*** Block opens ***
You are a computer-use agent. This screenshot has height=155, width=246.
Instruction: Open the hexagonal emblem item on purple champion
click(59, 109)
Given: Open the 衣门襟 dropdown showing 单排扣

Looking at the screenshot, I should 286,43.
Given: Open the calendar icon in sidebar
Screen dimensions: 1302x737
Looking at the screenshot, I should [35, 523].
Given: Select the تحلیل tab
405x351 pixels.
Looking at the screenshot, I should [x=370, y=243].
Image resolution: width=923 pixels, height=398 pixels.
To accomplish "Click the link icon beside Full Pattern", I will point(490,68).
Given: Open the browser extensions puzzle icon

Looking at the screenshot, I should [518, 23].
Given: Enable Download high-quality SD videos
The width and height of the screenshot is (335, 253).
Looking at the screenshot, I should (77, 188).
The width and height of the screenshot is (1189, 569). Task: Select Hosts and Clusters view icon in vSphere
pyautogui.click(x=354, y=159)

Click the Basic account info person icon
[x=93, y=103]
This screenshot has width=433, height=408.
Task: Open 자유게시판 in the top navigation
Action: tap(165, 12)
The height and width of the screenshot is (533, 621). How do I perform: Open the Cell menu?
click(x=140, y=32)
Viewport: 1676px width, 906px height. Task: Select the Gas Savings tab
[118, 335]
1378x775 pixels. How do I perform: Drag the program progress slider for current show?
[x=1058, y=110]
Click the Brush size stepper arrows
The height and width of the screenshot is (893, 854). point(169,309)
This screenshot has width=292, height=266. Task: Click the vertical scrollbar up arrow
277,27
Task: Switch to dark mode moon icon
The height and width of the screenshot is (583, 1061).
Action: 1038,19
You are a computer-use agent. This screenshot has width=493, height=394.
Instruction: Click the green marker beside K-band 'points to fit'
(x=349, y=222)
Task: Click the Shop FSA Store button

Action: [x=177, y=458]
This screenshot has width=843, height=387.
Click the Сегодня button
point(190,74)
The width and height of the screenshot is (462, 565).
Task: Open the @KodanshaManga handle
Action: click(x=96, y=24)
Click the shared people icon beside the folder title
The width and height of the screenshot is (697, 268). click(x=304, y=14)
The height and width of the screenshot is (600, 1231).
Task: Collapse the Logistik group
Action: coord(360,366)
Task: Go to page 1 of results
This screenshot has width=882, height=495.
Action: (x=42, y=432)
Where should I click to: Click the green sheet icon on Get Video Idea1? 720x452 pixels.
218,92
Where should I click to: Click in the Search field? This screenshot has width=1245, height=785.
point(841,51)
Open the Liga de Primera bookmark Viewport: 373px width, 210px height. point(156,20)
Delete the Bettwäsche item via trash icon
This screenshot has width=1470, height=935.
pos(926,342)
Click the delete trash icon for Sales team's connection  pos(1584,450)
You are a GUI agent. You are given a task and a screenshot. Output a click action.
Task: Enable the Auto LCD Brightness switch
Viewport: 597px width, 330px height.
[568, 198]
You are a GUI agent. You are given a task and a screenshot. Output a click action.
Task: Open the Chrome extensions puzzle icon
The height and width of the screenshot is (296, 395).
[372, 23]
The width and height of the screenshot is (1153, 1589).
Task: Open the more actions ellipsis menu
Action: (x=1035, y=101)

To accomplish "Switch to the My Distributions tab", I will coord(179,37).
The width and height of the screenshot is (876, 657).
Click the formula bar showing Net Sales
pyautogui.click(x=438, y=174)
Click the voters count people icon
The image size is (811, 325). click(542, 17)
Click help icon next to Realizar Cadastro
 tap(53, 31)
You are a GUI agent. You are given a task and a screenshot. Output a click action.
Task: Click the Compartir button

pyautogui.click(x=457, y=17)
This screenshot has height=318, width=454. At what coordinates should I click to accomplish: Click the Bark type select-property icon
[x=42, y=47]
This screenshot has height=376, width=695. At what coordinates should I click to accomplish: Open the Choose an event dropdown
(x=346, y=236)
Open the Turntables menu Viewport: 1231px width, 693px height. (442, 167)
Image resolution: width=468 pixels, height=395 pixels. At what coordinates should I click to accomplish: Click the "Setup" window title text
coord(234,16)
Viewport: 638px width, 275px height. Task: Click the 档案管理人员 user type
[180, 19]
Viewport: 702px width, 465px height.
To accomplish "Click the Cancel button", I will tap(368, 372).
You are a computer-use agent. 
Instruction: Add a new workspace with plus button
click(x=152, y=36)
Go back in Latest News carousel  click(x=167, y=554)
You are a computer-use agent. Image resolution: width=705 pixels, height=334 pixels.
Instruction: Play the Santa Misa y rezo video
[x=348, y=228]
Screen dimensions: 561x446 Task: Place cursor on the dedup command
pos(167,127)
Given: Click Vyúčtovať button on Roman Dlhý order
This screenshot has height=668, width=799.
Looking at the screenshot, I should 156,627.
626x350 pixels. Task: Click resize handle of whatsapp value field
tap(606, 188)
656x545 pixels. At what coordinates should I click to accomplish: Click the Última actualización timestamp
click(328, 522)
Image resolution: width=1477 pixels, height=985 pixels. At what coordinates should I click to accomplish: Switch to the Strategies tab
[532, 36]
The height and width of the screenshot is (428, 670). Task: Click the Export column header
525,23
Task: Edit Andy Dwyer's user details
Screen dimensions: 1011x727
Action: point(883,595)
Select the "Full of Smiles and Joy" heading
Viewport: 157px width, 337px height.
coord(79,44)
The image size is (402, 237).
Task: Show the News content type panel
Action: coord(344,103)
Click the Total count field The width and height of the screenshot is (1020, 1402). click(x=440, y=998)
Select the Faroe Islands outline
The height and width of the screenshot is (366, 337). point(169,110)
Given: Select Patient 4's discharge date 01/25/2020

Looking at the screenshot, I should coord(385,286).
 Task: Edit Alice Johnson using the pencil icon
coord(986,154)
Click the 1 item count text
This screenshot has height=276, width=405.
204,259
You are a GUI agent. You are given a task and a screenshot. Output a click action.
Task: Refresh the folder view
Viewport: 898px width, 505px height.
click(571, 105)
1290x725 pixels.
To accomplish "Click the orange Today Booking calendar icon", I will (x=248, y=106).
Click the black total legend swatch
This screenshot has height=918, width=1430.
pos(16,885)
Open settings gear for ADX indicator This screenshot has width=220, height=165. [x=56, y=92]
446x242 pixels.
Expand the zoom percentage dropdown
*** Block closes ***
WHAT TO DO: Copy out each line of the data containing the string "Enable".

COMPLETED TASK:
Given: Enable Download high-quality SD videos
Task: Enable the Auto LCD Brightness switch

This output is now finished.